• _Quoted passage_:
★ ★ ★ ★ ★ ★ ★

Individual and group fairness. Basically, the mathematical definitions of fairness can be divided into two groups (Dwork et al. 2012): individual fairness and group fairness. The former notion reflects the principle that similar individuals must be treated similarly, which translates into Lipschitz type constraints on possible (often randomized) prediction rules. The latter defines fairness on population level via (conditional) statistical independence of a prediction from sensitive attribute S (e.g., gender, ethnicity). The high-level idea of group fairness notions can be seen as bounding or diminishing an eventual discrepancy between group-wise distributions of the predicted outcomes. In this thesis we will focus on the group fairness. We refer the reader to the seminal paper of Dwork et al. (2012) for an introduction to individual fairness and to Jung et al. (2019), Dwork, Ilvento, and Jagadeesan (2020), and Mukherjee et al. (2020) for examples of recent works in this context.

★ ★ ★ ★ ★ ★ ★

• _Given information_:
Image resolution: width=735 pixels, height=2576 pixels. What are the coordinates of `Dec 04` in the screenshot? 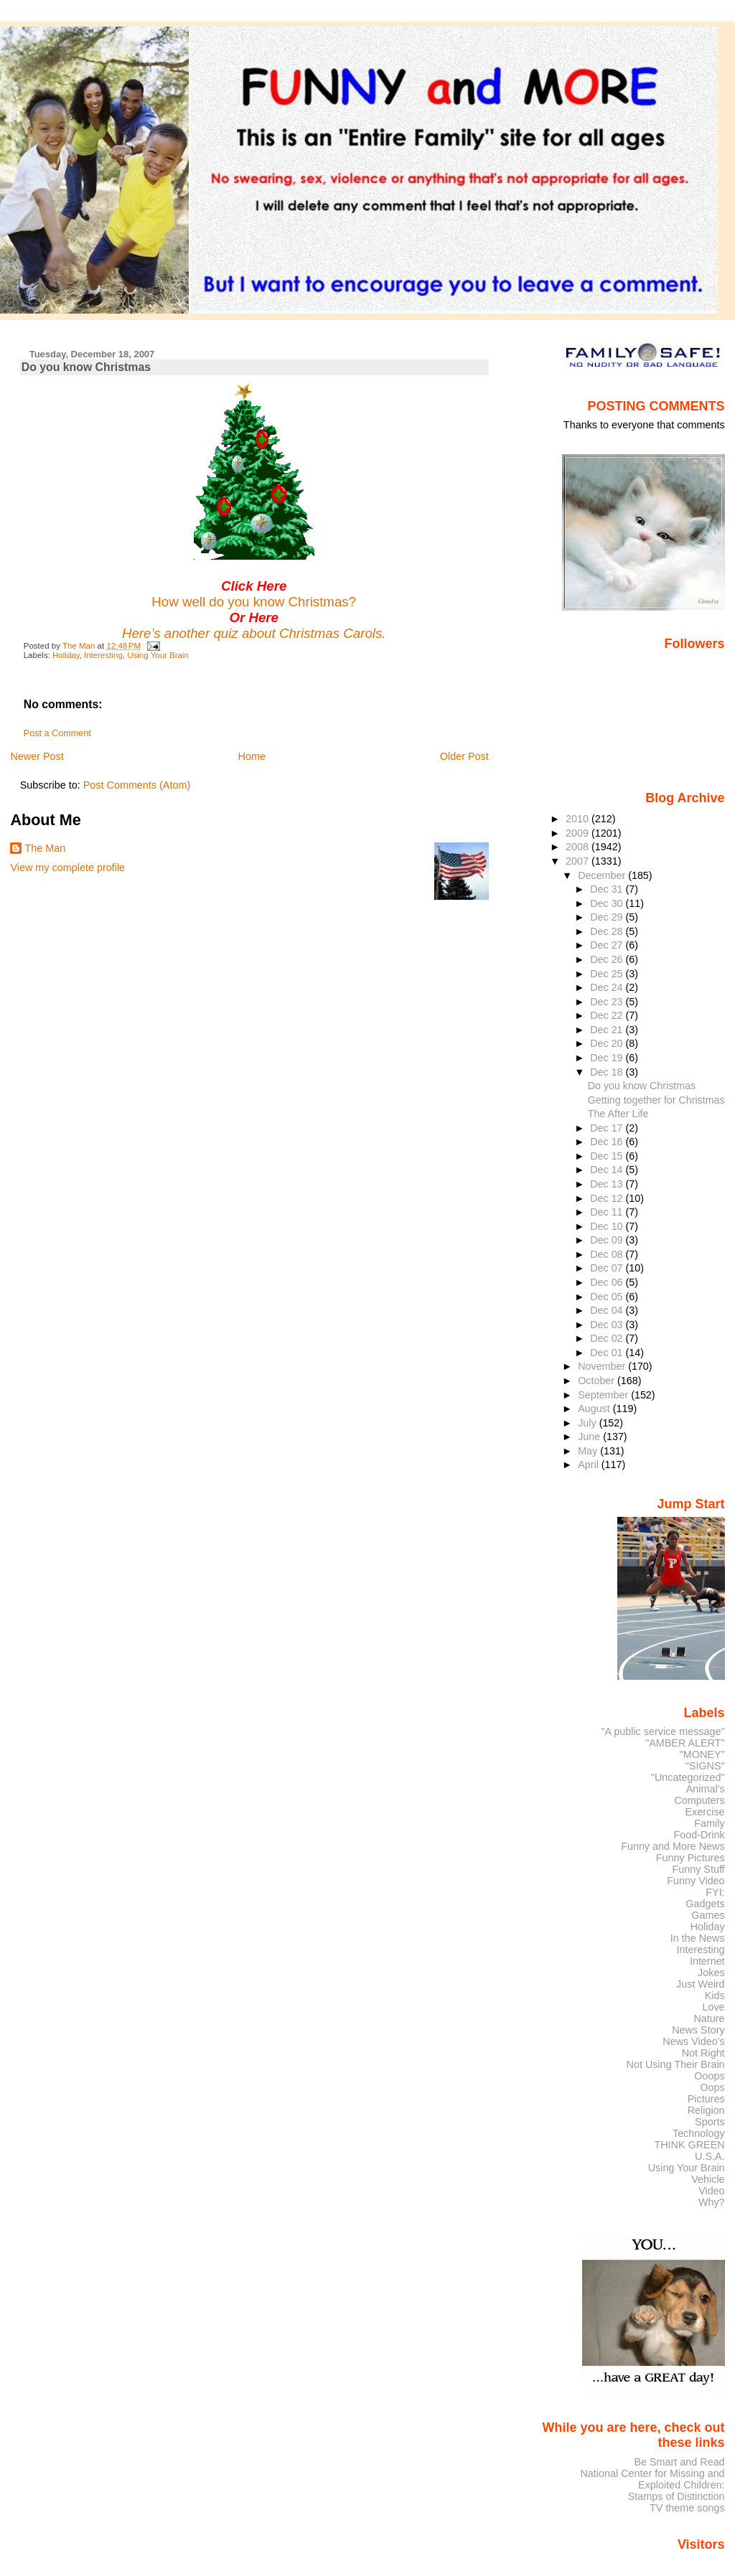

★ ★ ★ ★ ★ ★ ★

• _Exercise set_:
a: List every published work that the passage on individual and group fairness cites, each with its authors and year as the passage gives them.
b: Using the passage on individual and group fairness, decide whether each statement agrees with it, and back each yes or no with the deciding words quoted from the passage.
(i) The thesis concentrates on individual fairness.
(ii) Individual fairness leads to Lipschitz type constraints on prediction rules.
(iii) Gender is offered as an example of a sensitive attribute.

• _The replies_:
a:
- Dwork et al. (2012)
- Jung et al. (2019)
- Dwork, Ilvento, and Jagadeesan (2020)
- Mukherjee et al. (2020)

b:
(i) No: "In this thesis we will focus on the group fairness."
(ii) Yes: "which translates into Lipschitz type constraints on possible (often randomized) prediction rules"
(iii) Yes: "sensitive attribute S (e.g., gender, ethnicity)"